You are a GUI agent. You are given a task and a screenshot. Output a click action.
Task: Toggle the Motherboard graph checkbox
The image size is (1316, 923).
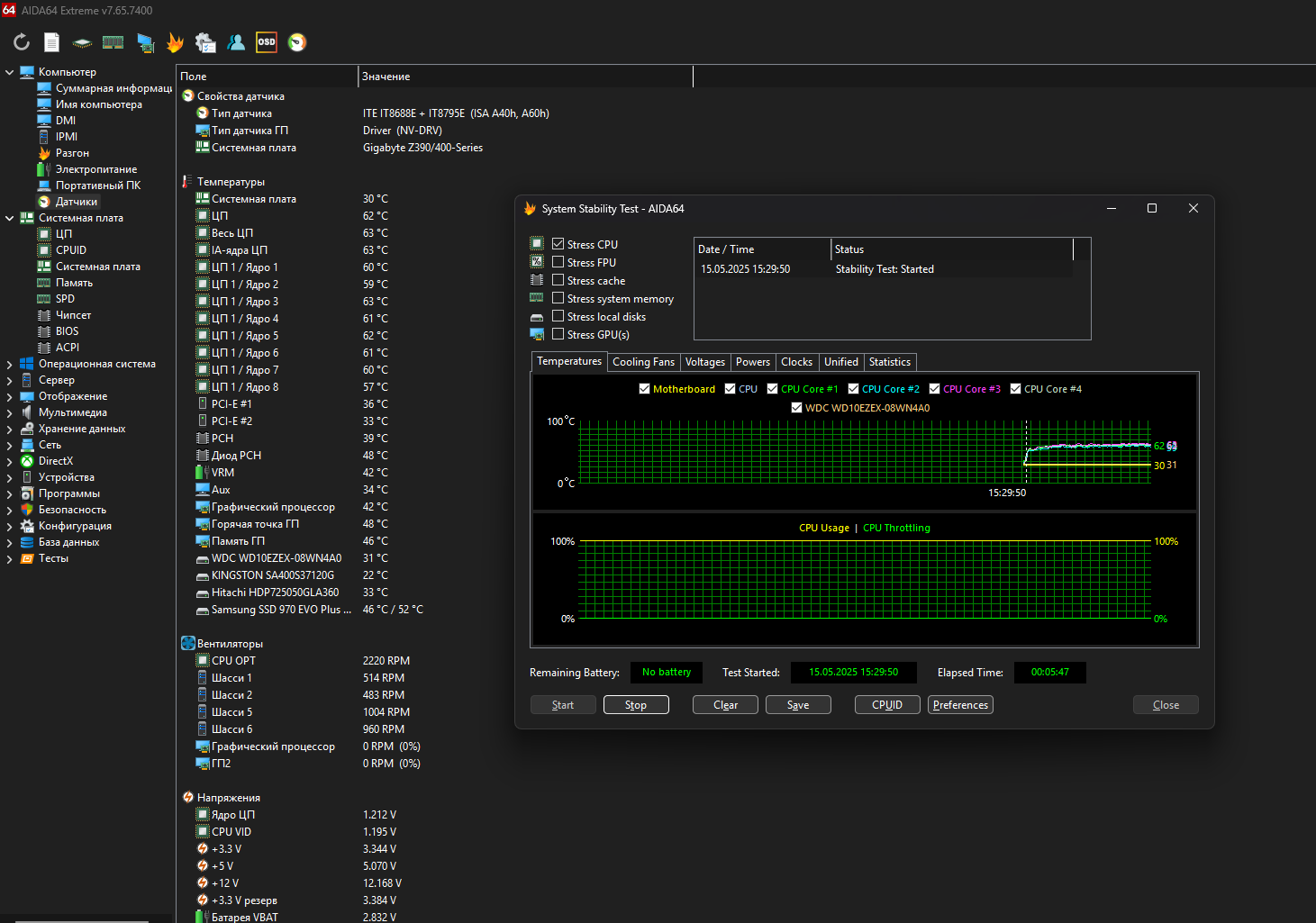pos(644,389)
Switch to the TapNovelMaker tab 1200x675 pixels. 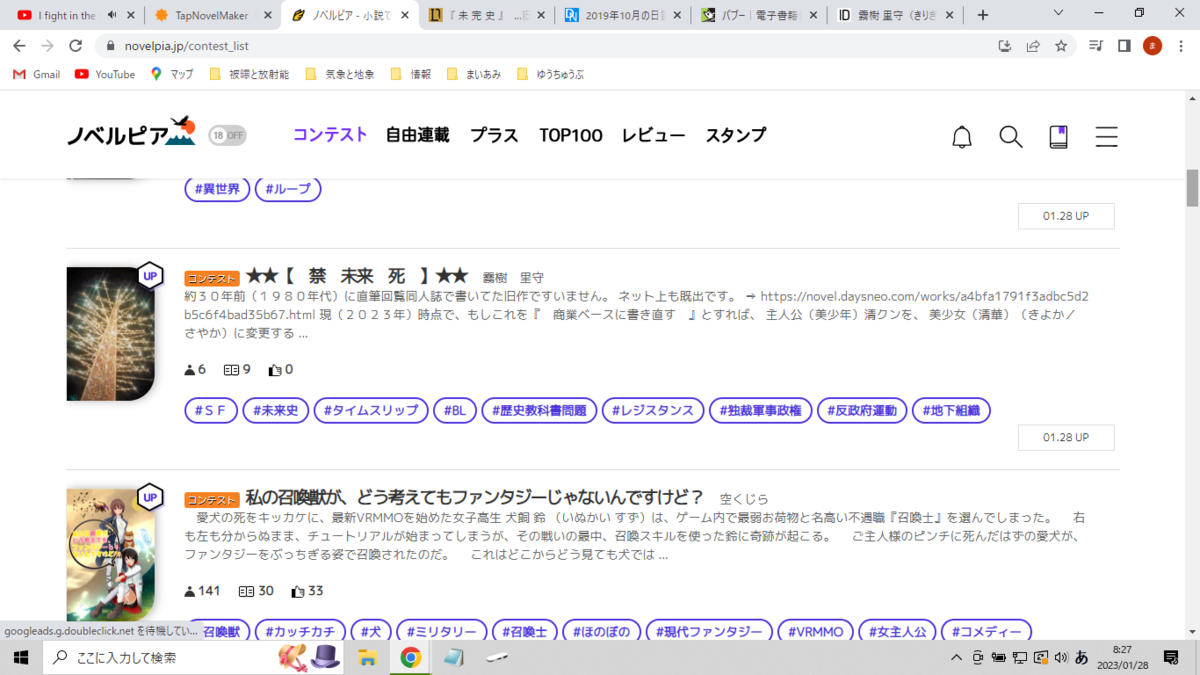(210, 15)
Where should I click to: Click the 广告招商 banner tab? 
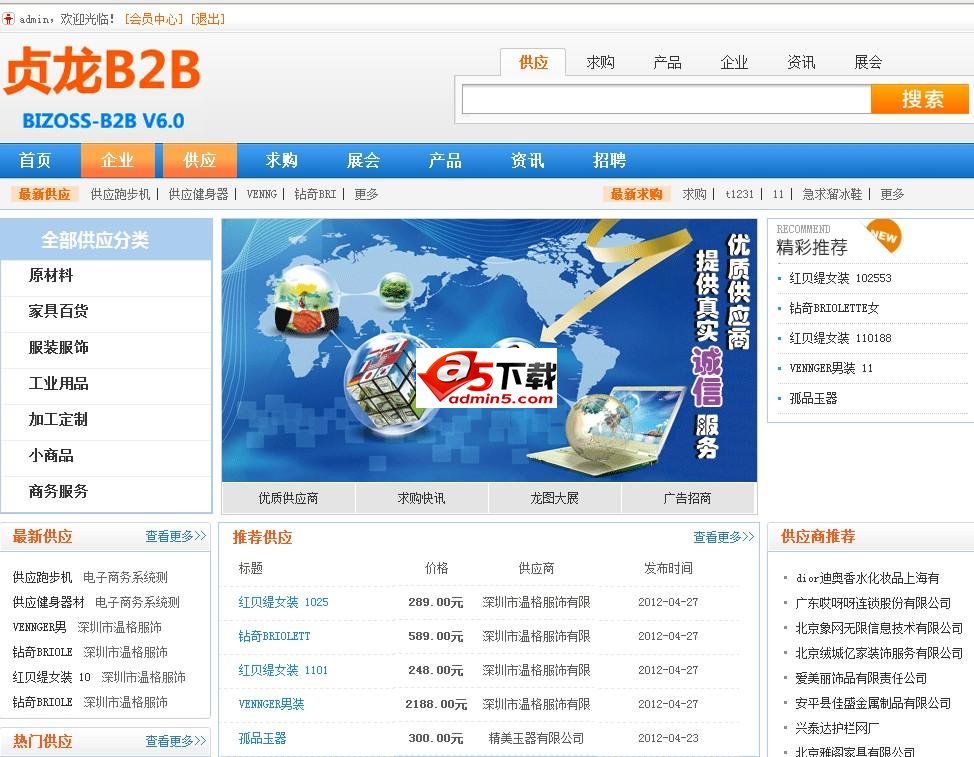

▸ The exercise
Tally the lines of the data above that contain the word "click", counting only case-exact matches. Reply with the number alone.

▸ Exercise output
2